Carry on the page about AI-based hand gesture recognition for sign language interpretation, starting right after the last sentence of its abstract.

Given text ▸
- Opening Delimiter -

Artificial intelligence-based hand gesture recognition for sign language interpretation

Authors

  • M. Fazil Rais Universitas Pertahanan Republik Indonesia, Bogor, Indonesia
  • M. Ilham AlFatrah Universitas Pertahanan Republik Indonesia, Bogor, Indonesia
  • Chadafa Zulti Noorta Universitas Pertahanan Republik Indonesia, Bogor, Indonesia
  • H.A Danang Rimbawa Universitas Pertahanan Republik Indonesia, Bogor, Indonesia
  • Abdurrosyid Atturoybi Universitas Pertahanan Republik Indonesia, Bogor, Indonesia

DOI:

https://doi.org/10.35335/mandiri.v14i1.395

Keywords:

Artificial Intelligence, Computer Vision, Convolutional Neural Network, Hand Gesture Recognition, Sign Language

Abstract

This paper presents an artificial intelligence-based system for real-time hand gesture recognition to support sign language interpretation for the deaf and hard-of-hearing community. The proposed system integrates computer vision techniques with deep learning models to accurately identify static hand gestures representing alphabetic signs. The MediaPipe framework is employed to detect and track hand landmarks from live video input, which are then processed and classified using a Convolutional Neural Network (CNN) model. The model is trained on a publicly available BISINDO (Bahasa Isyarat Indonesia) gesture dataset retrieved from Kaggle, comprising 312 images across 26 hand gestures captured under multiple background conditions. Preprocessing includes resizing, grayscale conversion, data augmentation, and landmark extraction with specific innovations in preprocessing techniques, such as the use of advanced data augmentation methods and landmark normalization, which significantly enhance gesture identification accuracy and model robustness. Experimental results show that the system achieves an average classification accuracy of 88.03% and maintains stable performance in real-time applications. Despite these promising results, the system exhibits limitations, including challenges with dynamic gesture recognition, background interference, and limited handling of complex hand movements, all of which can be explored in future research to improve the system’s accuracy and generalization. These findings highlight the system’s potential as an inclusive communication tool to bridge language barriers between deaf individuals and non-signers. This research contributes to the development of accessible assistive technologies by demonstrating a non-intrusive, vision-based approach to sign language interpretation. Future development may involve dynamic gesture translation, sentence-level recognition, and deployment on mobile platforms.

- Closing Delimiter -

Dataset ▸
- Opening Delimiter -

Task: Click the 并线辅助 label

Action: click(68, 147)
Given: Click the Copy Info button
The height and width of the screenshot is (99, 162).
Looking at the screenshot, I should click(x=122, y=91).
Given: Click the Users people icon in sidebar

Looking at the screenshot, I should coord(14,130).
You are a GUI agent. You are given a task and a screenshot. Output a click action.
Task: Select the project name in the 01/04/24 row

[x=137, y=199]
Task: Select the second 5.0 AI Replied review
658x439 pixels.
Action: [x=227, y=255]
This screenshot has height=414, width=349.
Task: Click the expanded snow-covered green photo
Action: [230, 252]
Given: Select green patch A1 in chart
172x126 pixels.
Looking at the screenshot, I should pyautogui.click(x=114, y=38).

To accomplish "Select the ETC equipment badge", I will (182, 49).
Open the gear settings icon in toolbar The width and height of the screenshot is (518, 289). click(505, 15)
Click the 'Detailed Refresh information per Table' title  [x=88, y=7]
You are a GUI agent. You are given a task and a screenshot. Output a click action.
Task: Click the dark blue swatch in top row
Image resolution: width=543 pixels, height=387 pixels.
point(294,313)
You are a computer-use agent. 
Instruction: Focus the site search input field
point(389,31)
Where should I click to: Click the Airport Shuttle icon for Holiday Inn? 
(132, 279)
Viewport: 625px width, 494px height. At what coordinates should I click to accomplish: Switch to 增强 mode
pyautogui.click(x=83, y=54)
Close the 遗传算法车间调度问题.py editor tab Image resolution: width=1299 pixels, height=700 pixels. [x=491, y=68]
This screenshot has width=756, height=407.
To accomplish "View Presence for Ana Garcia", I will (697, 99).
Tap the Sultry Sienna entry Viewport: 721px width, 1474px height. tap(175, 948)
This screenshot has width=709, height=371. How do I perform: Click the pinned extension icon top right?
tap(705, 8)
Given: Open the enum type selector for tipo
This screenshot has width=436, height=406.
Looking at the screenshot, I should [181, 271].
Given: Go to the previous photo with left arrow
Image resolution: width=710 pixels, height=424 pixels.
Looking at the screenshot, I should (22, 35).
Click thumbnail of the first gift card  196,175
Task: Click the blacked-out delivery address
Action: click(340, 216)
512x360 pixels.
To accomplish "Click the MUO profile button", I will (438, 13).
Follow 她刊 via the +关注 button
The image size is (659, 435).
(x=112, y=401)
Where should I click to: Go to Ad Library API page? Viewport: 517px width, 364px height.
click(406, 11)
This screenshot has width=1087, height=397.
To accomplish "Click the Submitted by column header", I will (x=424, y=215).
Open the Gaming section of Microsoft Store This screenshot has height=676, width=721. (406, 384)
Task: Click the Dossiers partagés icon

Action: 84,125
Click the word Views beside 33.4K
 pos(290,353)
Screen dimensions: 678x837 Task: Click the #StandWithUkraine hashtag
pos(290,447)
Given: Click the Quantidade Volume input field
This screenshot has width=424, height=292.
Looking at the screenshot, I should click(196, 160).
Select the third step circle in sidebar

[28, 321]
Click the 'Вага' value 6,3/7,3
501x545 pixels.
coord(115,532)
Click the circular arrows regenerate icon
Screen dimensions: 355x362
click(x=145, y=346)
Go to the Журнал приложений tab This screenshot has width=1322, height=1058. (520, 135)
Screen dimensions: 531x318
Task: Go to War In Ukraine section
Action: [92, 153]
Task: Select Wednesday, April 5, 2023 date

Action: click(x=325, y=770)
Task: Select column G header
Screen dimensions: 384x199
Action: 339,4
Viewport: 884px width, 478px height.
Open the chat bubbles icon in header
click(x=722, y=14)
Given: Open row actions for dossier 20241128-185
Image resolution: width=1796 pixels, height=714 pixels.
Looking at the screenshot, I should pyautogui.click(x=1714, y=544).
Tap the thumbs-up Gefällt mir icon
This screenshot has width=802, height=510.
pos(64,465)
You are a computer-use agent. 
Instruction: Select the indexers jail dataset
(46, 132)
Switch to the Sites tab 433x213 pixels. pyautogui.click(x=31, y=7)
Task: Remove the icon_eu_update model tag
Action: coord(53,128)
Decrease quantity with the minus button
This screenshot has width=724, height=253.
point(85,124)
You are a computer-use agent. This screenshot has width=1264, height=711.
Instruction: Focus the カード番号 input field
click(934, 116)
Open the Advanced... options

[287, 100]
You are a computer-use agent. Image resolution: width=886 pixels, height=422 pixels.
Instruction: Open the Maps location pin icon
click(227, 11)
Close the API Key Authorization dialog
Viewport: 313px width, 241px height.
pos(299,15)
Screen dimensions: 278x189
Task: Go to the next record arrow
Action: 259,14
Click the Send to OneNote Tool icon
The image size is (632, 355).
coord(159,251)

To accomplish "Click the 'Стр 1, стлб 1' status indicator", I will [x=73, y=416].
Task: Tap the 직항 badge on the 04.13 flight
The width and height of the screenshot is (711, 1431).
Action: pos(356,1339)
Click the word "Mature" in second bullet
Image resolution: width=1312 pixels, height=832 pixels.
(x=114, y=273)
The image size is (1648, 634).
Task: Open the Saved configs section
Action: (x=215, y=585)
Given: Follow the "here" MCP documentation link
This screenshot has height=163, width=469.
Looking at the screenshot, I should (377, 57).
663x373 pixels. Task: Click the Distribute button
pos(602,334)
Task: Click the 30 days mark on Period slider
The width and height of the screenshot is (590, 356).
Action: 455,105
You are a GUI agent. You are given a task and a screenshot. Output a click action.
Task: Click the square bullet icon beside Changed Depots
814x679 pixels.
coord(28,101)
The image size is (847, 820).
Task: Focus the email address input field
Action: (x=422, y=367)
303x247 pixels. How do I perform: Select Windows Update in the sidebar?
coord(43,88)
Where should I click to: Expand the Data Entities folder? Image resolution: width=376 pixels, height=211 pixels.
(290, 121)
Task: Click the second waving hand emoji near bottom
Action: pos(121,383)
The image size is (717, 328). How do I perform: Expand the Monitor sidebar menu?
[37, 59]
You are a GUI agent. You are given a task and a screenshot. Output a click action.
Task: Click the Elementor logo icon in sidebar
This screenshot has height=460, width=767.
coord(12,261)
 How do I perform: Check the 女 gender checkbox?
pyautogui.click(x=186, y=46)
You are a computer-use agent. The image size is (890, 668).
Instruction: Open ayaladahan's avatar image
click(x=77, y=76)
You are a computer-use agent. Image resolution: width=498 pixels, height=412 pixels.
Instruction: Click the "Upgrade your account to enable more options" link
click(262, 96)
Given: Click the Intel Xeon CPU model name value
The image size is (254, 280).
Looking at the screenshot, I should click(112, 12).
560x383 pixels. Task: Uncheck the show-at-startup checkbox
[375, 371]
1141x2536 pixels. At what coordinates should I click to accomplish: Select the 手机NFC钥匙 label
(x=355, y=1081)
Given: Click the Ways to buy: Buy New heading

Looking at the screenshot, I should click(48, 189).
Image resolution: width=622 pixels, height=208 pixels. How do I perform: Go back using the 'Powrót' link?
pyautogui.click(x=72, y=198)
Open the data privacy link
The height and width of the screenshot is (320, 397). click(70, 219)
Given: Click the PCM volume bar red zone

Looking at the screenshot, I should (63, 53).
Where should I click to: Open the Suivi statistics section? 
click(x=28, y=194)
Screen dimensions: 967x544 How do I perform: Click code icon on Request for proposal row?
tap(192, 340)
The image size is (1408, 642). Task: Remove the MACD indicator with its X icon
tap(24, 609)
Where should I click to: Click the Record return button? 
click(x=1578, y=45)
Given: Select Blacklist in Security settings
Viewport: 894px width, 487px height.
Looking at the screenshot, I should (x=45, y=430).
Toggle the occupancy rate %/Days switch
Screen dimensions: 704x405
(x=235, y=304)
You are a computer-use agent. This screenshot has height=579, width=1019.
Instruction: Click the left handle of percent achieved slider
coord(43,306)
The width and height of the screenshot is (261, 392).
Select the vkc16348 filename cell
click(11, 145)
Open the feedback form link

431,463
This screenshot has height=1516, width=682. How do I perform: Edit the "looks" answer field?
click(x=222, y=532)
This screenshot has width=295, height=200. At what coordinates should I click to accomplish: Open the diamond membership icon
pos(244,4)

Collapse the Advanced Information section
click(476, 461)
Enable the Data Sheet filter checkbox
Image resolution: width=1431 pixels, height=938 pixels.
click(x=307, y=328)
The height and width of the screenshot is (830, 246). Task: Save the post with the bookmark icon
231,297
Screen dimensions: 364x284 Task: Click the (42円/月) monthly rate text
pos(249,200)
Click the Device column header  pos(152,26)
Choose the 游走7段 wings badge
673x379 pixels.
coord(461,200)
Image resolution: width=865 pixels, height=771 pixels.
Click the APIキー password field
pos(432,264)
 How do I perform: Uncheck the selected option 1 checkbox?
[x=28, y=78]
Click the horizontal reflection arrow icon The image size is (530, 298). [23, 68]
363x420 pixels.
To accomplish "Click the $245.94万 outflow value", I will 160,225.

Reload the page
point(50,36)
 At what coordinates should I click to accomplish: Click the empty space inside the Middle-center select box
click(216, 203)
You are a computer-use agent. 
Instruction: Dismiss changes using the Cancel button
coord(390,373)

- Closing Delimiter -

Exercise response ▸
References

Adege, A. O., Mekonnen, A., & Mekuria, M. M. (2022). American sign language recognition system using convolutional neural network. Procedia Computer Science, 199, 30–37. https://doi.org/10.1016/j.procs.2022.01.005

Al-Hammadi, M., Muhammad, G., Abdul, W., Alsulaiman, M., & Hossain, M. S. (2020). Hand gesture recognition using 3D-CNN model. IEEE Consumer Electronics Magazine, 9(1), 95–101. https://doi.org/10.1109/MCE.2019.2933862

Al-Hammadi, M., Muhammad, G., Abdul, W., Alsulaiman, M., Bencherif, M. A., Alrayes, T. S., Mathkour, H., & Mekhtiche, M. A. (2020). Deep learning-based approach for sign language gesture recognition with efficient hand gesture representation. IEEE Access, 8, 192527–192542. https://doi.org/10.1109/ACCESS.2020.3032140

Aly, S., & Aly, W. (2020). DeepArSLR: A novel signer-independent deep learning framework for isolated Arabic sign language gestures recognition. IEEE Access, 8, 83199–83212. https://doi.org/10.1109/ACCESS.2020.2991633

Asadi, M., Clapés, A., Bellantonio, M., Escalante, H. J., Ponce-López, V., Baró, X., Guyon, I., Kasaei, S., & Escalera, S. (2017). A survey on deep learning-based approaches for action and gesture recognition in image sequences. In 2017 12th IEEE International Conference on Automatic Face & Gesture Recognition (FG 2017) (pp. 150–157). IEEE. https://doi.org/10.1109/FG.2017.150

Choudhary, P., & Tazi, S. N. (2020). An adaptive system of yogic gesture recognition for human-computer interaction. In 2020 IEEE 15th International Conference on Industrial and Information Systems (ICIIS) (pp. 399–402). IEEE. https://doi.org/10.1109/ICIIS51140.2020.9342678

Dong, Y., Liu, J., & Yan, W. (2021). Dynamic hand gesture recognition based on signals from specialized data glove and deep learning algorithms. IEEE Transactions on Instrumentation and Measurement, 70, 1–9. https://doi.org/10.1109/TIM.2021.3077967

Durden, J. M., Hosking, B., Bett, B. J., Cline, D., & Ruhl, H. A. (2021). Automated classification of fauna in seabed photographs: The impact of training and validation dataset size, with considerations for the class imbalance. Progress in Oceanography, 196, 102612. https://doi.org/10.1016/j.pocean.2021.102612

Ensophea, T. (2024). A review on deep learning algorithms for hand gesture recognition in higher education. (Manuscript in preparation / Journal unknown)

Gomaa, A. A., & Elrayes, R. G. (n.d.). Egyptian sign language recognition using CNN and LSTM. (Manuscript in preparation / Journal unknown)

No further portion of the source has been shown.